Can you output, word for word, the items below from the line containing "What do you" through the end of the items, omitting the pictures?

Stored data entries
^^^^^^^^^^^^^^^^
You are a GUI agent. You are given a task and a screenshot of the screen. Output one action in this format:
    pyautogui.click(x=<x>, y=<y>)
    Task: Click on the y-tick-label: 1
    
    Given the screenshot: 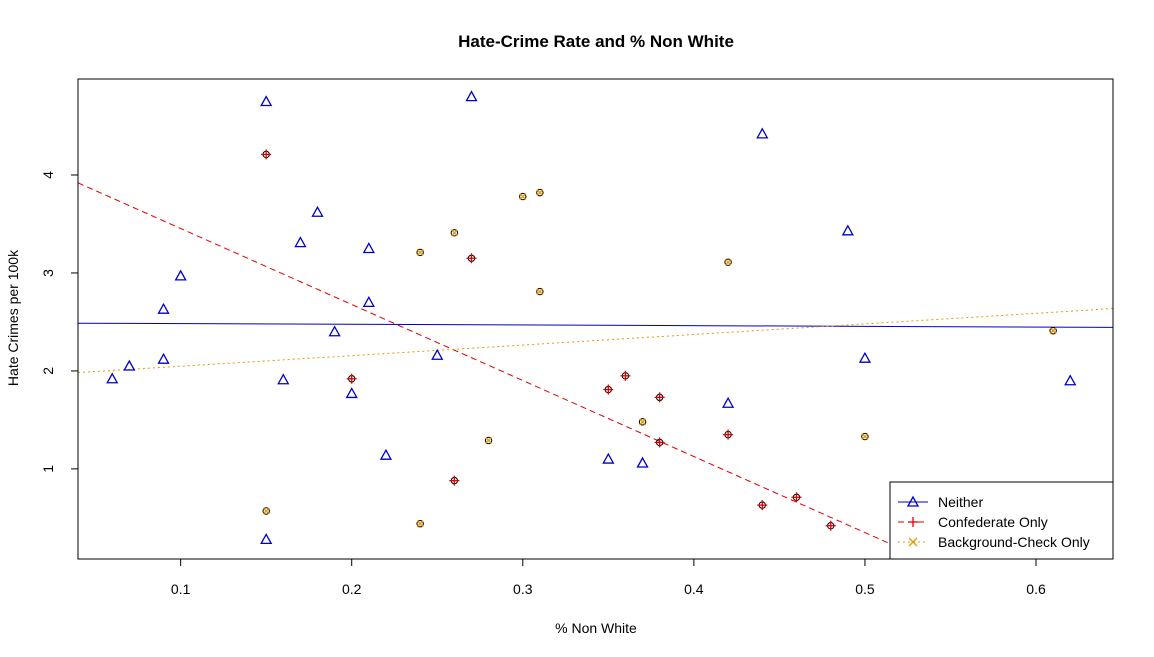 What is the action you would take?
    pyautogui.click(x=48, y=469)
    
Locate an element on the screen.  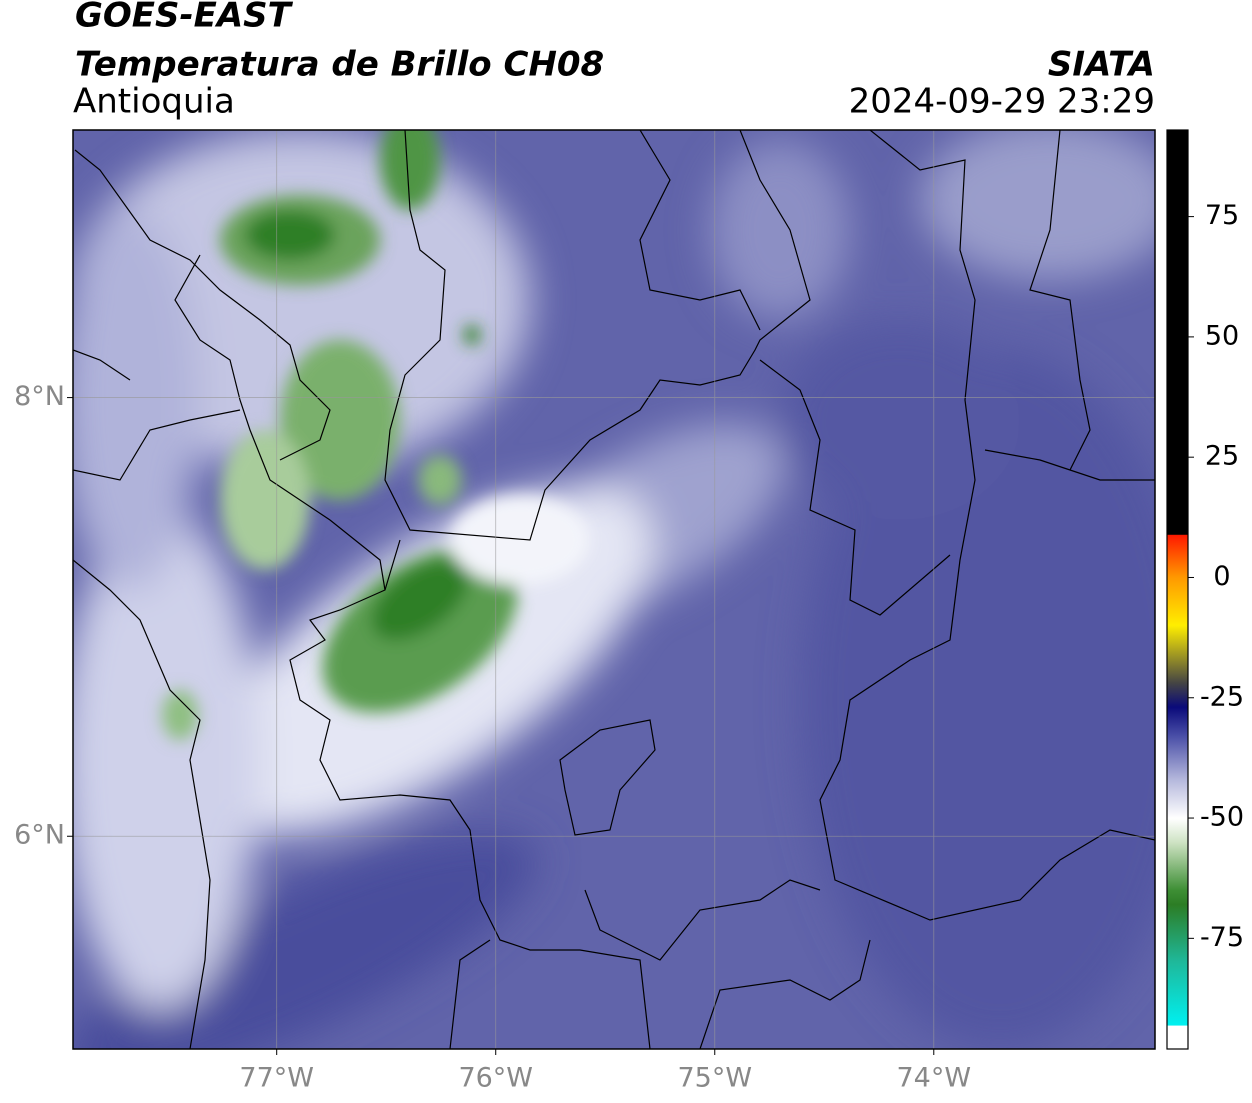
colorbar-tick-label: -25 is located at coordinates (1222, 696).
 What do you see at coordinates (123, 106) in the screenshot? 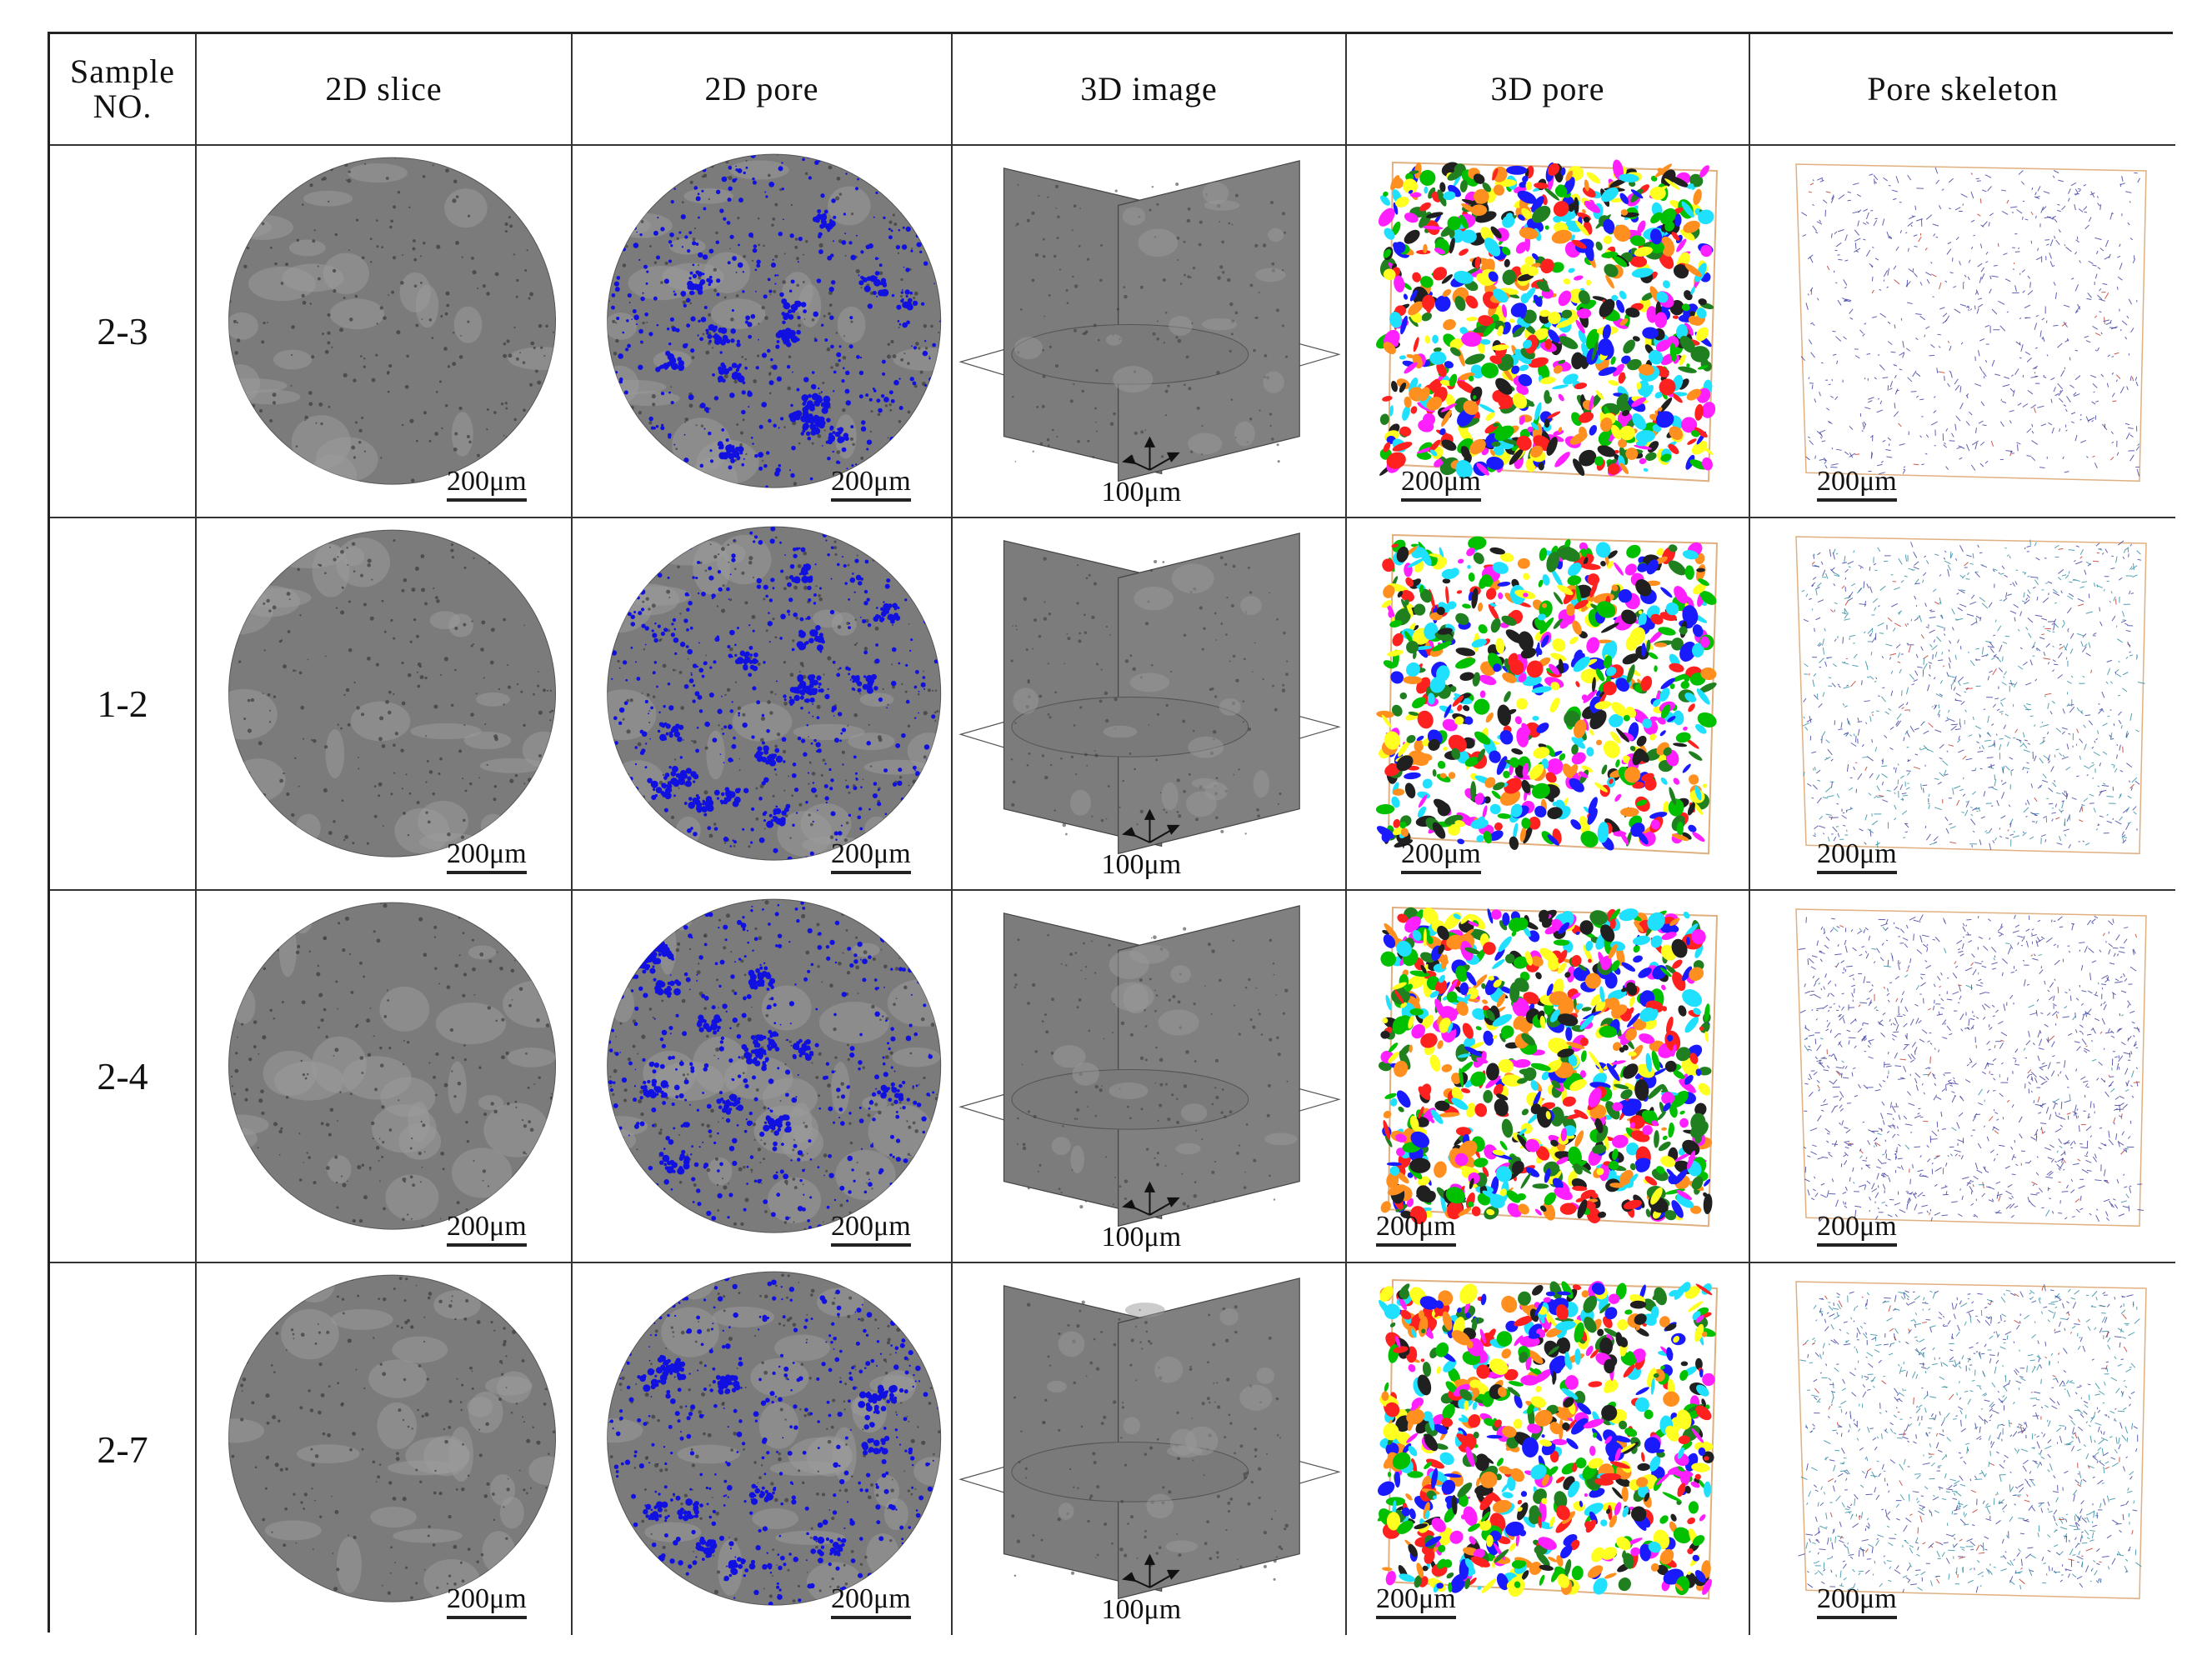
I see `header-sample-line2: NO.` at bounding box center [123, 106].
^^^^^^^^^^^^^^^^
### RESPONSE BOX
 What do you see at coordinates (123, 106) in the screenshot? 
I see `header-sample-line2: NO.` at bounding box center [123, 106].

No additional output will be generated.